(Task instructions)
Among the records below, find the line that has "Where should I"; from there, give the lines again exactly, and stop after the line that has "How do I perform: Click".

(Data shown)
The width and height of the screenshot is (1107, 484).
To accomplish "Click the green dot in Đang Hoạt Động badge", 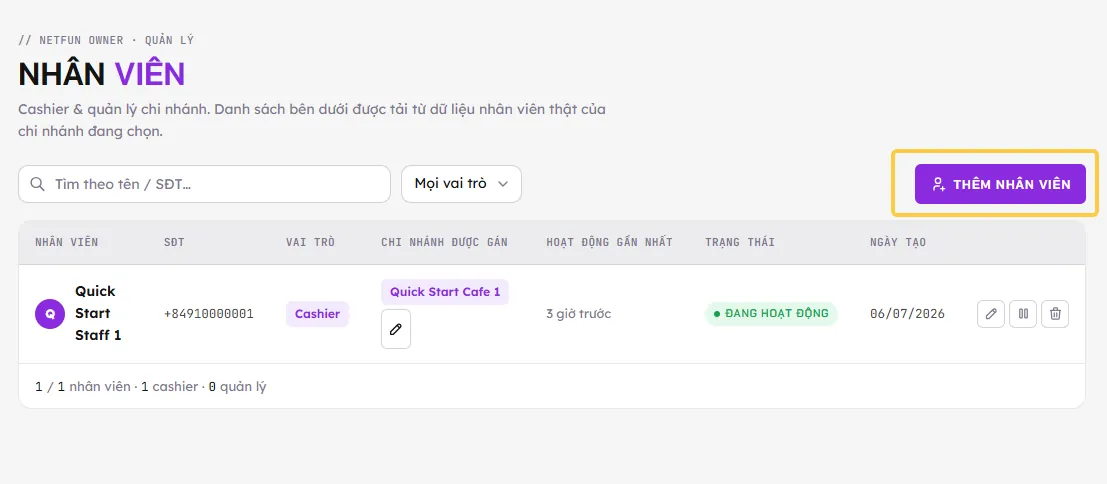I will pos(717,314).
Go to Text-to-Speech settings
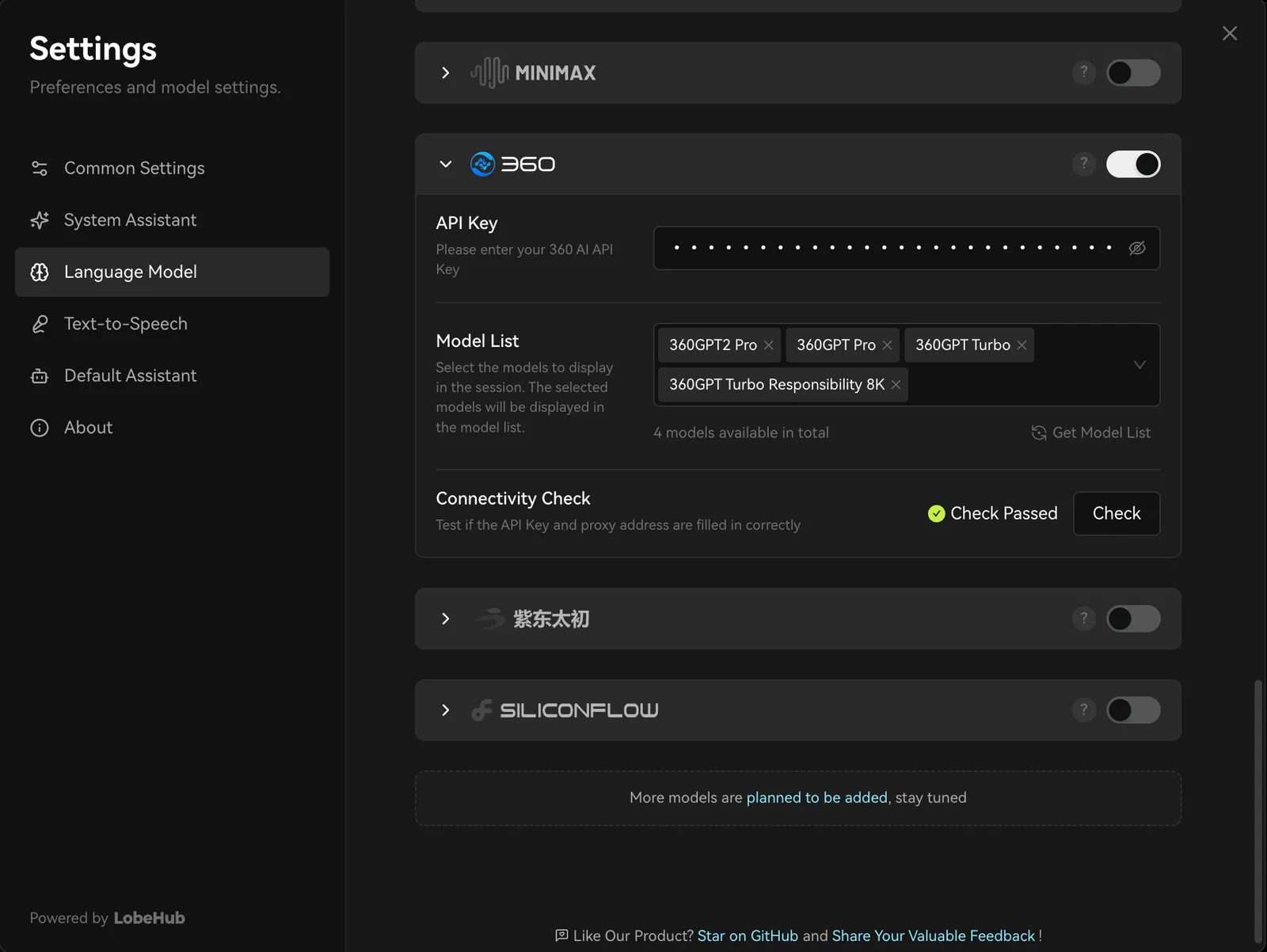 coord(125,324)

--

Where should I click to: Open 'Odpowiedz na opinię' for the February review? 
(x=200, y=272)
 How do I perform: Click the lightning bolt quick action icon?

(Answer box)
Where should I click to: Open 'Odpowiedz na opinię' for the February review? 
(x=200, y=272)
 How do I perform: Click the lightning bolt quick action icon?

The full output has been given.